The size of a timeslice is configured by the riak_moss application environment variable access_archive_period. The value is expressed as an integer number of seconds. The number given must evenly divide one day (86400 seconds), in order to make uniform key generation for the archive objects simple.

The default value for access_archive_period, specified in riak_moss.app, is 3600 (one hour).

Log Archival

When riak_moss_access_archiver receives an ETS table, it iterates through the user keys stored there. For each key, the values for each property in its associated proplists are summed. That is, if two accesses were recorded for a key, with properties like [{a, 5},{b,1}] and [{a,7},{c,3}], the archiver will produce a summed proplist of [{a,12},{b,1},{c,3}].

The Erlang node name of the MOSS node is added to this summed proplist, for reference during retrieval.

Each user's summed proplist is then stored in a Riak object for the time slice.
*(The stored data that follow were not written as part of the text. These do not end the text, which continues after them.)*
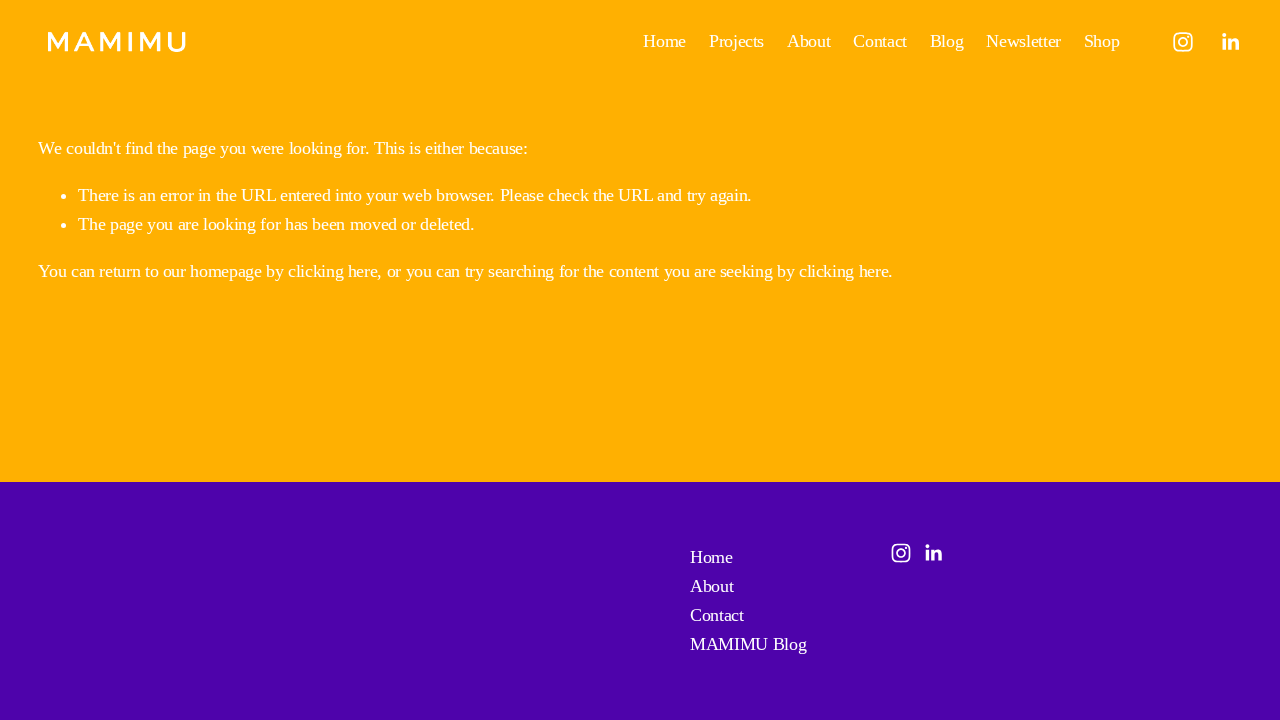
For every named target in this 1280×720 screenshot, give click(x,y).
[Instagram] (1183, 42)
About (808, 41)
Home (664, 41)
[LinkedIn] (1230, 42)
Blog (947, 41)
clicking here (332, 271)
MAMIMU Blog (748, 644)
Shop (1102, 41)
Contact (879, 41)
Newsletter (1023, 41)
The key for this object is currently of the form UserKeyID.EndingTimestampISO8601. Proplists are converted to JSON objects for storage, for maximum portability.

When the archiver has finished iterating through all users logged, it destroys the table.

Archive Retrieval

When a request is recieved for a user's access stats over some time period, the objects for all slices in that time period must be retrieved.

It is important to note that the archival process does not attempt a read/modify/write cycle when writing a slice record. It is assumed that the moss.access bucket has the allow_mult=true flag set, and so multiple moss nodes writing the same slice record for the same user will create siblings.

Siblings should be handled at read time. Unless multiple slices have been written for the same node during the same period, sibling resolution should be nothing more than a set union of all records. The HTTP resource serving the statistics expects to provide them on a node-accumulated basis. This also means that it is important to set a unique Erlang node name for each MOSS node.